Technical Requirements

To build and run Popcorn, you'll need:

  • ✦ NASM (Netwide Assembler)
  • ✦ A working C toolchain that produces a 64-bit ELF kernel (commonly gcc + GNU ld on Linux/WSL; on macOS use a cross compiler such as x86_64-elf-gcc + x86_64-elf-ld)
  • ✦ QEMU for system emulation (qemu-system-x86_64)
  • ✦ ISO creation tooling (for example xorriso / mtools plus a GRUB mkrescue tool appropriate to your platform; BIOS boot under QEMU often uses an i686-elf-grub-mkrescue-style workflow on macOS Homebrew)
  • ✦ WSL or Linux strongly recommended for the historical Fedora-oriented Python builder path; macOS is supported with the cross toolchain + ISO tooling above

Computer Prerequisites

To work on Popcorn at a fluid level, you'll need:

  • ✦ 16GB RAM recommended (8GB RAM minimum)
  • ✦ 8th Gen i5 or higher with at least 4 cores, recommended 6
  • ✦ No graphics requirements
  • ✦ 1GB free space assuming WSL installed

WSL is strongly recommended for Windows developers. Native Linux is fully viable. macOS is supported for development in 0.5 when using Homebrew-provided cross compilers and BIOS-capable ISO tooling; QEMU behavior may differ by build (for example accelerator availability). Windows 11 and WSL 2.0 remain the recommended Windows stack.

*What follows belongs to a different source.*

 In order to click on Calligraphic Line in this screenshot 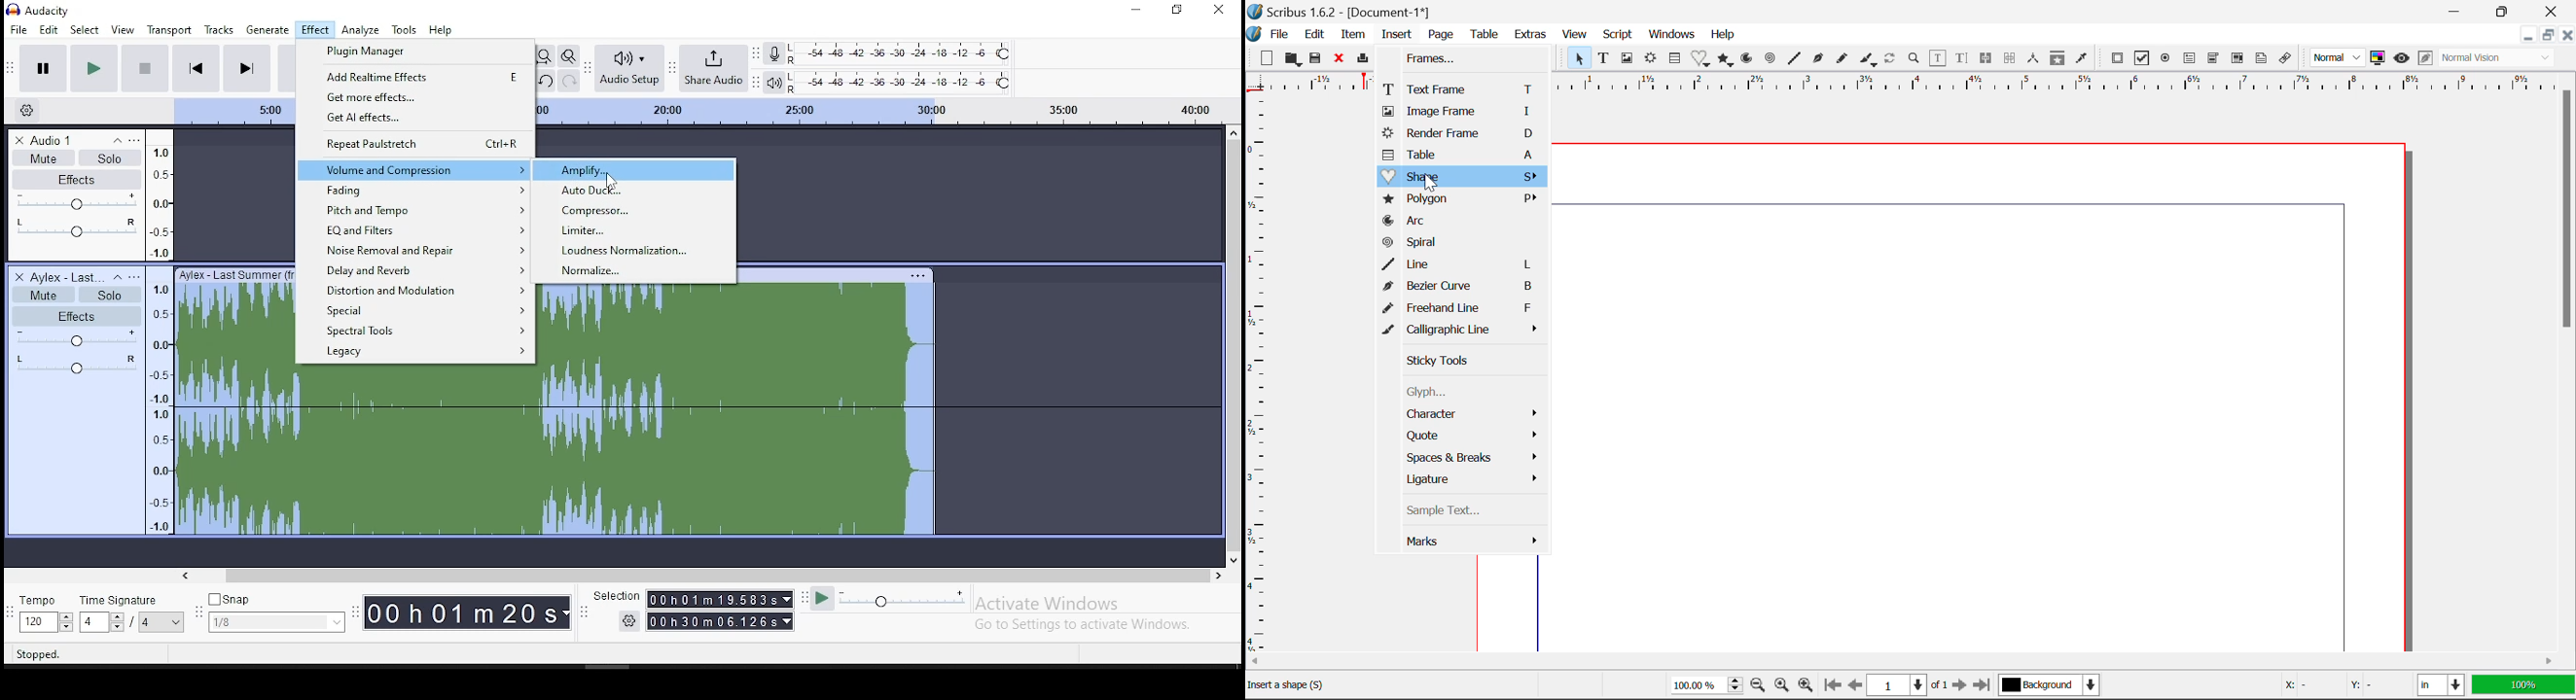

Current Status & Limitations

Popcorn is currently in version 0.5 and marked as unstable with all versions being pre-releases. The project includes:

  • ✦ Modern console system with VGA text mode management (including scrollback/history/autocomplete foundations)
  • ✦ Modular pop system with the pops listed above
  • ✦ Keyboard input handling with interrupt support (including real-world edge-case fixes)
  • ✦ Shared utilities framework and refactors toward consistency
  • ✦ Interrupt-driven bring-up, timers, scheduler foundations, and task switching milestones
  • ✦ Expanded syscall work (fork/wait/mmap/munmap/stat/ioctl style interfaces) with integration-focused error handling
  • ✦ Boot-time hardware introspection (memmap/CPUID/frequency/multiboot persistence)
  • ✦ A working ISO → QEMU iteration loop for x86-64 (platform-specific toolchain caveats apply)

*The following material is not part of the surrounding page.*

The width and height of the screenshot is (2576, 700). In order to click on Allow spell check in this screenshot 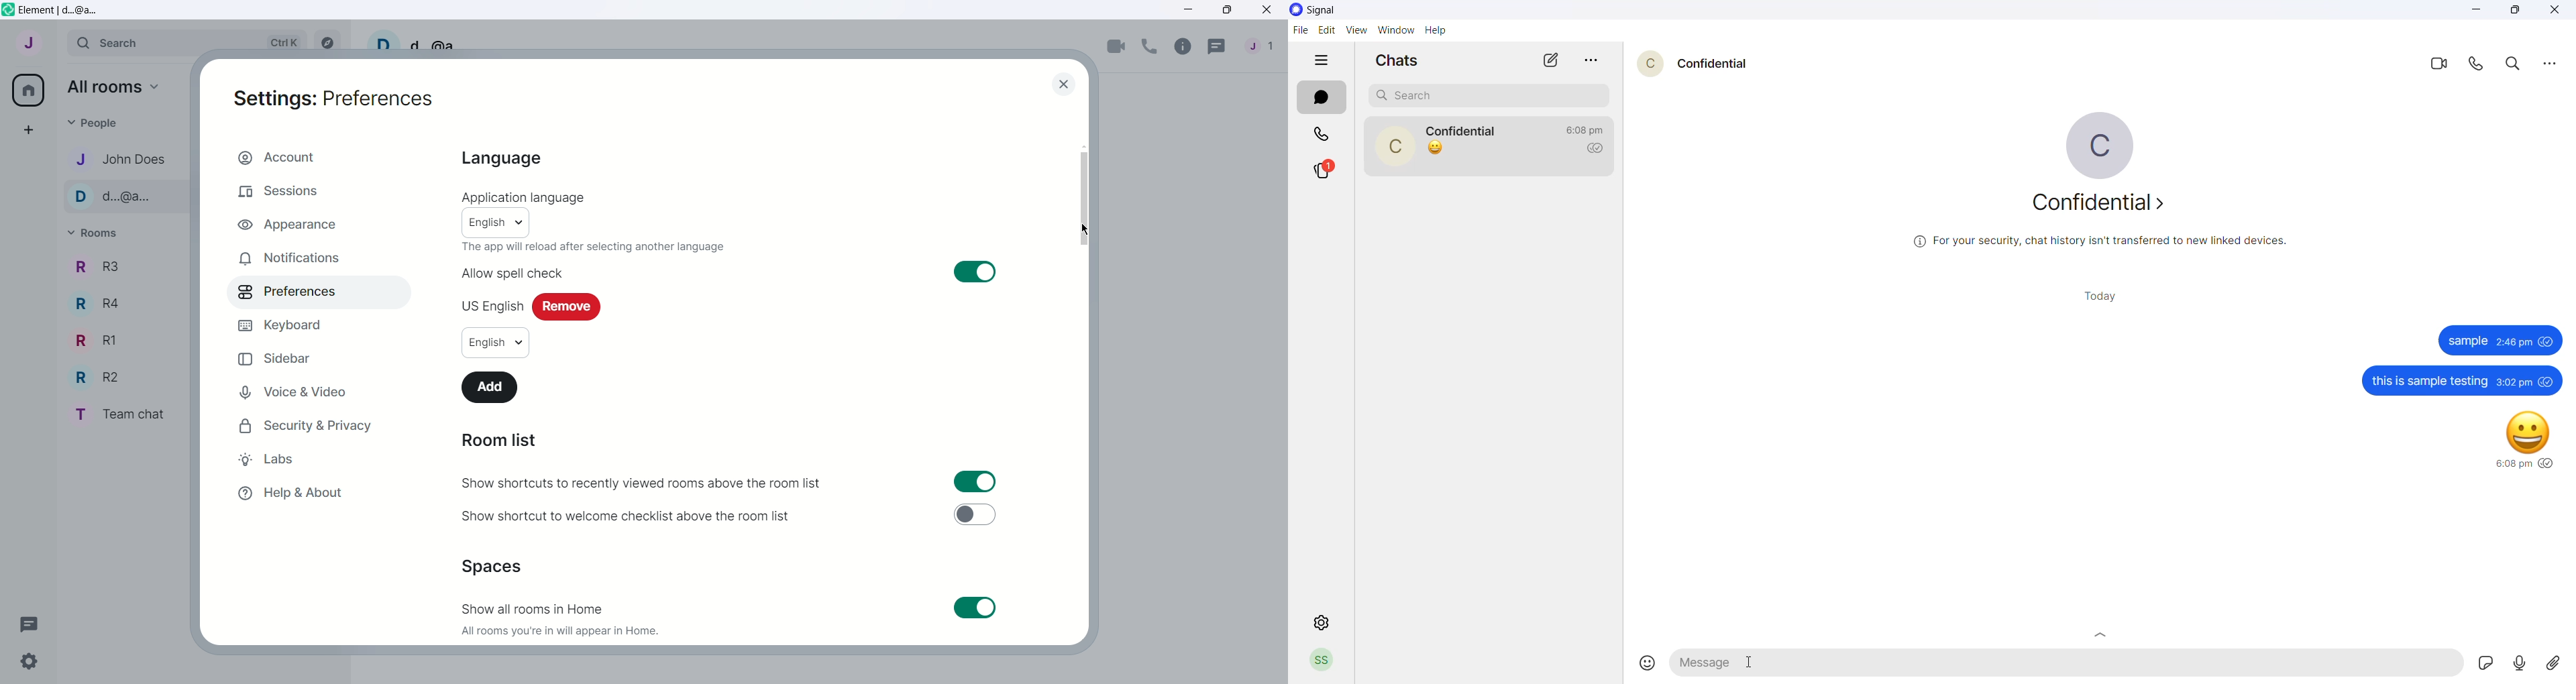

Work in Progress: The project remains actively developed. Even with a working ISO/QEMU loop in 0.5, many OS facilities are still experimental: syscall semantics evolve, scheduling is still maturing, and platform packaging (Linux vs macOS vs Windows) continues to tighten.

Contributions: Special thanks to Swarnim A for the Intel book reference that made keyboard inputs possible for this kernel.